This article is Part 4 of 7 in the Intro to Data Streaming series:
To illustrate the principles of data streaming, it’s helpful to start simple by envisioning what a simple application that would achieve real-time ETL capabilities would look like. But first a review.
- Catastrophic failure: Because we are dealing with many hours worth of data in batch loads, a failure due to a single record out of millions can cause long-running jobs to fail completely, resulting in long recovery times.
- Tool Complexity: Limitations of traditional ETL tools often lead to hundreds or thousands of packages and stored procedures with little attention to standard development principles like code reuse.
- Lossy: Once-daily batch processes take snapshots of data that miss changes that occur throughout the day.

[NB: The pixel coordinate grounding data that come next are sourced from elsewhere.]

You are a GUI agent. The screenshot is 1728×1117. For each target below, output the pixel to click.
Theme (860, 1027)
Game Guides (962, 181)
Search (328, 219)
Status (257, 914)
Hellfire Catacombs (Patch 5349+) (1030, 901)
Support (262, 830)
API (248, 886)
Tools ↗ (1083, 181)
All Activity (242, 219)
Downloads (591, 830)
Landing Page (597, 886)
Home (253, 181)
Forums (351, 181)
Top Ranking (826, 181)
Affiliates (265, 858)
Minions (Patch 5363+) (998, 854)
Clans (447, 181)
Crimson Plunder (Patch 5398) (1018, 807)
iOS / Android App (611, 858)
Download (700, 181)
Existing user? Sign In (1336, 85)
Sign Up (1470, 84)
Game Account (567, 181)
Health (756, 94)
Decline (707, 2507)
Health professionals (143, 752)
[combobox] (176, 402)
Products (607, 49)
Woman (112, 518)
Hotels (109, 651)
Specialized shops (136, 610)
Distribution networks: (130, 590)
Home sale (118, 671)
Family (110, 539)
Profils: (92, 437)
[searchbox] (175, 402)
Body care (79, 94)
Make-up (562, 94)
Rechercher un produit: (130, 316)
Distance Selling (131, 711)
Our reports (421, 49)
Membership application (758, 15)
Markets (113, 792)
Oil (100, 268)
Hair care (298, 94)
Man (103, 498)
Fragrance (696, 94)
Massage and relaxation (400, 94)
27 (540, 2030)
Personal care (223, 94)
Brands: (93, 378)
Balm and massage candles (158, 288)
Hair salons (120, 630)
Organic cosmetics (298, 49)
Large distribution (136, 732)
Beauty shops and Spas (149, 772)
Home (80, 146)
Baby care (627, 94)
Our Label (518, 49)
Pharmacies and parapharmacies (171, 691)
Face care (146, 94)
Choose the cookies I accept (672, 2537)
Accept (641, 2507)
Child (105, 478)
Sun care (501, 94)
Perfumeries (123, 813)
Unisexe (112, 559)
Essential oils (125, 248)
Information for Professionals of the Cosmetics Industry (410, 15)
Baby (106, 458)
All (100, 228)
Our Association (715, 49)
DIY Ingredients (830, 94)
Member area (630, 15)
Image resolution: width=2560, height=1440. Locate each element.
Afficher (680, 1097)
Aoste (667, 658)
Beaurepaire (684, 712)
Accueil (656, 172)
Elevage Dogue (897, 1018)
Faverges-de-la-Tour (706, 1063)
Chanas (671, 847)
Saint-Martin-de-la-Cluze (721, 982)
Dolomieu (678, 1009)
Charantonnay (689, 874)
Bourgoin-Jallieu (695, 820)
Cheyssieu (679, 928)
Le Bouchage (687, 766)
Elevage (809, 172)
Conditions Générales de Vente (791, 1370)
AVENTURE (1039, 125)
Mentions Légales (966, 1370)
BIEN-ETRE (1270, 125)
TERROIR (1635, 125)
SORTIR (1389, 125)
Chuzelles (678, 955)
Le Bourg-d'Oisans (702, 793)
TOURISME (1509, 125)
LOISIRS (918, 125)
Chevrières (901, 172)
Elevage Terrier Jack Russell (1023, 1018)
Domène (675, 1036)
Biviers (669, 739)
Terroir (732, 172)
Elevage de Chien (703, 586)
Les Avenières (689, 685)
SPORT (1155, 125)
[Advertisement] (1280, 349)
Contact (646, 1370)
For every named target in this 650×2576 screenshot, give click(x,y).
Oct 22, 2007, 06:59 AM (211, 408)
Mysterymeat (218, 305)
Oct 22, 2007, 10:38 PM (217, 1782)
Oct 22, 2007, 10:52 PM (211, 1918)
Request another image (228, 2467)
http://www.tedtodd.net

We lose data that could be used for analytics.
- Temporal Inaccuracies: ETL and applications are often temporally ignorant, which results in data being related by processing time, rather than event time (the time the data actually becomes valid). This means transactional data can be related to versions of dimensional data that is either older or newer than the transaction itself.
- Distributed Microservices: Monolithic applications (and databases) are being broken into many smaller services, which can dramatically increase ETL integration points.
- Polyglot Persistence: We can no longer count on data being stored only in an RDBMS. NoSQL data stores present challenges in accessing and understanding the data.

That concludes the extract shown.